Even if your employer doesn’t offer a matching program, 401(k) contributions are tax-deferred, which means you lower your taxable income each paycheck.
“You might find that a $50 contribution only changes your paycheck by about $40,” Conway says. (There are online calculators available, too, to figure out what the impact your contribution would be to your paycheck.)
Proving there’s indeed an app for everything is the robust selection of investment apps out there.
“Most apps will invest in index funds or ETFs,” Conway says. Index funds are mutual funds or exchange traded funds (ETFs) that match or closely align to a financial market index.
As a result, index funds tend to be well diversified and relatively popular.
The best part of an investment app, however, may just be how (ahem) invested you are in what happens. You can control how much to invest and when. Certain apps also offer benefits and conveniences like rounding up on purchases and automatically investing the difference.
If you can’t trust yourself to make regular investments, or if you just need some accountability to keep yourself on track, consider automating deposits.
“Have it come directly from your paycheck or your bank account, so you don’t even see it,” Conway suggests. “Many employers offer programs to increase your 401(k) contributions each year when you receive a raise.”
This is also a great tip for saving in general.
But how much should you be setting aside? The customary amount is 10% to 15% of your income, although that’s not set in stone and will depend on when you start saving. Remember: Something is better than nothing. (See the first tip!)
Most adults have a lot of needs competing for their paychecks, especially if they have children. According to Investopedia, the average cost to raise a child in the U.S. (born in 2017) is $310,605. And that’s just until the kid turns 17!
Saving for a child’s college expenses on top of that can seem both onerous and necessary. If it costs that much just for food, clothes, activities and child care, how are you supposed to save for college? And your retirement?
The short answer is: You don’t.
“Many financial advisors will suggest you save for your retirement before paying for your children’s education,” Conway says. “This isn’t easy for everyone to accept, especially for older college students who are paying their own way through college!
“This will also be a personal choice, but what you need to consider is why this advice may be sound. Each of us will need to be prepared to financially support ourselves in retirement, and there are no loans or credit available to us to do so. While you may not want to saddle your kids with student loan debt, it is an option that would not exist for you in retirement.”
“No one cares about your future more than you!” Conway says. “Social Security alone won’t be enough for most of us to live on in retirement.”
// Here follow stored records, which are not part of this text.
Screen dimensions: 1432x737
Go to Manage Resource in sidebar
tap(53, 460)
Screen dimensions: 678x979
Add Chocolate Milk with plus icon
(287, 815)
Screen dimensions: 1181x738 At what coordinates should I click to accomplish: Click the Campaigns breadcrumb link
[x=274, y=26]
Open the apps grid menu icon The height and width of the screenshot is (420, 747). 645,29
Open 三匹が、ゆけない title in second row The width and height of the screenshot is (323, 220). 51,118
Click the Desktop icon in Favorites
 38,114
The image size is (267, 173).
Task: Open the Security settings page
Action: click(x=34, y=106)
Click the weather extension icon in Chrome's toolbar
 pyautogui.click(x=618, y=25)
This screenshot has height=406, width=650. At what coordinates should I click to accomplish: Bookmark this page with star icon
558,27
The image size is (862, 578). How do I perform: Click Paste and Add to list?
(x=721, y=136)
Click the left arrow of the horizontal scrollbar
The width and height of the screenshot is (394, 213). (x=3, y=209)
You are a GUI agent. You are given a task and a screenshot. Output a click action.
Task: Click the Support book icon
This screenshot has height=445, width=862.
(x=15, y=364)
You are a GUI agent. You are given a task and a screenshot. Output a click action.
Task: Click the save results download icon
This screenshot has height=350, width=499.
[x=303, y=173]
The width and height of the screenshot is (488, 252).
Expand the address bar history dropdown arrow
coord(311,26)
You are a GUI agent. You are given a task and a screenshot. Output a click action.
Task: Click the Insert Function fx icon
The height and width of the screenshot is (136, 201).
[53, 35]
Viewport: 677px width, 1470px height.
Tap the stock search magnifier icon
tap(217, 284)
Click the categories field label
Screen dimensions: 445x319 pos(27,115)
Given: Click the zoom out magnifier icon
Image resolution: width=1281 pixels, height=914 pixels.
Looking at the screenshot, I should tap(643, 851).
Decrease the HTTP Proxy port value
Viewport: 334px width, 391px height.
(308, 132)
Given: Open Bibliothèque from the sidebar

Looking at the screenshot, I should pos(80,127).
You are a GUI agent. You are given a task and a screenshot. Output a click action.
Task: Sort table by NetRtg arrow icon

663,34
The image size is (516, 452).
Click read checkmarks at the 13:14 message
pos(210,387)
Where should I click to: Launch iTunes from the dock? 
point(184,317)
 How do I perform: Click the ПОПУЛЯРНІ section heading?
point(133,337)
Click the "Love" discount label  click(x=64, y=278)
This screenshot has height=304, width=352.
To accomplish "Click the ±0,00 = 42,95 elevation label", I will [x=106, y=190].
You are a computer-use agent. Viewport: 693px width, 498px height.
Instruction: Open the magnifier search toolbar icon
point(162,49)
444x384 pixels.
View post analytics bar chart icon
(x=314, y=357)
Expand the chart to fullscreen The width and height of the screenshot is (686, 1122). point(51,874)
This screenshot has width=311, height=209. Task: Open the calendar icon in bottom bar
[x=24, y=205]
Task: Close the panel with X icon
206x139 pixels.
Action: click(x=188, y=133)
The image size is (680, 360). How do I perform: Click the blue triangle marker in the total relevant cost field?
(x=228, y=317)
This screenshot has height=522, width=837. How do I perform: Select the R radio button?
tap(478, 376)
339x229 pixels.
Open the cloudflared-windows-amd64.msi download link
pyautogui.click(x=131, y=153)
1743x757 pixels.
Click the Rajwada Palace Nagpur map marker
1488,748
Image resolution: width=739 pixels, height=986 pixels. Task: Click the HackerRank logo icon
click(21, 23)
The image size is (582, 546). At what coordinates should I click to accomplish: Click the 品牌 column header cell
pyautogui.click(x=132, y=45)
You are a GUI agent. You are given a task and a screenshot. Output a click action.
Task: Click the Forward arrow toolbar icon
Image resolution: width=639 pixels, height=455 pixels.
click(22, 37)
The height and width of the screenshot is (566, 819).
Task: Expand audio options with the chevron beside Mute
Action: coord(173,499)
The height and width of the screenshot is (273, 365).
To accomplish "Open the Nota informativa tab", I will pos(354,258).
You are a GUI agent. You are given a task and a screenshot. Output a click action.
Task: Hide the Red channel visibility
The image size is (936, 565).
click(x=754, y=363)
The same may go for basic saving. When you take a dollar and put it in the bank, it remains stable, available and — a dollar with little interest added. When you invest that dollar, however, it has the opportunity to grow into much more.
Investing lets you “take advantage of the time value of money,” Conway says. Consider how inflation has decreased the dollar’s purchasing power. That dollar in the bank could do more for you if you invest it.
“Investing your money will provide more opportunity to outpace inflation,” Conway explains.
The economy may be out of your direct control, but the date you retire doesn’t have to be. Investing for retirement gives you the chance to work your financial situation to your material advantage. You’ll thank yourself later.